**Aim of the exercise**
Write out the entries below exactly. End with the line that contains "Open sleep button On battery dropdown".

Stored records
● ● ● ● ●
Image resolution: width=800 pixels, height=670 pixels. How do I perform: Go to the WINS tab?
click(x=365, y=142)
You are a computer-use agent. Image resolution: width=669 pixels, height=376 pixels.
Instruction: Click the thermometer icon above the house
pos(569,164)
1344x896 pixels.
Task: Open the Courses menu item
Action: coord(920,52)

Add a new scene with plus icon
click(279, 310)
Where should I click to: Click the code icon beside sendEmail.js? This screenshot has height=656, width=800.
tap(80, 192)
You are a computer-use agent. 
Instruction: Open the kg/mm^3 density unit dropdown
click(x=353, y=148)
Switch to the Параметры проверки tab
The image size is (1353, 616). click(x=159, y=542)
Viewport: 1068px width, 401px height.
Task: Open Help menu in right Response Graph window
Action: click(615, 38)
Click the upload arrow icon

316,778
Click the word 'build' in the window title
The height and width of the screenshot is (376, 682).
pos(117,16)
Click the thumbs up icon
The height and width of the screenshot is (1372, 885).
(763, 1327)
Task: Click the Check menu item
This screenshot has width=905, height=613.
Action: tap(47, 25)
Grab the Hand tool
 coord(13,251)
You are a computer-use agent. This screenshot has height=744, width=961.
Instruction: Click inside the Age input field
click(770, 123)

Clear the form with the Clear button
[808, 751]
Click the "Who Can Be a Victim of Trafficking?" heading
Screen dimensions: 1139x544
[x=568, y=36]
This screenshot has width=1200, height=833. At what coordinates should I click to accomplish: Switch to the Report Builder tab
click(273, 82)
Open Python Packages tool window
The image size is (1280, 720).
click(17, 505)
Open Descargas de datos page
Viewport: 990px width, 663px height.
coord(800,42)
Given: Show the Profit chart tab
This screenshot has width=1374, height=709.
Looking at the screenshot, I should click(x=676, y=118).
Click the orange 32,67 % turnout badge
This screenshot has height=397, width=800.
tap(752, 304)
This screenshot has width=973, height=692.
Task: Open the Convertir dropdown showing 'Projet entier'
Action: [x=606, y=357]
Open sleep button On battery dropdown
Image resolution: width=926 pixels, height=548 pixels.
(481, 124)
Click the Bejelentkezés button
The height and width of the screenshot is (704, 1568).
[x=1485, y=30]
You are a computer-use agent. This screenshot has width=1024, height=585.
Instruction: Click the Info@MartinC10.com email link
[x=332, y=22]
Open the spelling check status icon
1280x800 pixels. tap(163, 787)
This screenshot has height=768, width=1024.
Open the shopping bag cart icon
● ● ● ● ●
**Result**
Image resolution: width=800 pixels, height=670 pixels. How do I perform: Go to the WINS tab?
click(x=365, y=142)
You are a computer-use agent. Image resolution: width=669 pixels, height=376 pixels.
Instruction: Click the thermometer icon above the house
pos(569,164)
1344x896 pixels.
Task: Open the Courses menu item
Action: coord(920,52)

Add a new scene with plus icon
click(279, 310)
Where should I click to: Click the code icon beside sendEmail.js? This screenshot has height=656, width=800.
tap(80, 192)
You are a computer-use agent. 
Instruction: Open the kg/mm^3 density unit dropdown
click(x=353, y=148)
Switch to the Параметры проверки tab
The image size is (1353, 616). click(x=159, y=542)
Viewport: 1068px width, 401px height.
Task: Open Help menu in right Response Graph window
Action: click(615, 38)
Click the upload arrow icon

316,778
Click the word 'build' in the window title
The height and width of the screenshot is (376, 682).
pos(117,16)
Click the thumbs up icon
The height and width of the screenshot is (1372, 885).
(763, 1327)
Task: Click the Check menu item
This screenshot has width=905, height=613.
Action: tap(47, 25)
Grab the Hand tool
 coord(13,251)
You are a computer-use agent. This screenshot has height=744, width=961.
Instruction: Click inside the Age input field
click(770, 123)

Clear the form with the Clear button
[808, 751]
Click the "Who Can Be a Victim of Trafficking?" heading
Screen dimensions: 1139x544
[x=568, y=36]
This screenshot has width=1200, height=833. At what coordinates should I click to accomplish: Switch to the Report Builder tab
click(273, 82)
Open Python Packages tool window
The image size is (1280, 720).
click(17, 505)
Open Descargas de datos page
Viewport: 990px width, 663px height.
coord(800,42)
Given: Show the Profit chart tab
This screenshot has width=1374, height=709.
Looking at the screenshot, I should click(x=676, y=118).
Click the orange 32,67 % turnout badge
This screenshot has height=397, width=800.
tap(752, 304)
This screenshot has width=973, height=692.
Task: Open the Convertir dropdown showing 'Projet entier'
Action: [x=606, y=357]
Open sleep button On battery dropdown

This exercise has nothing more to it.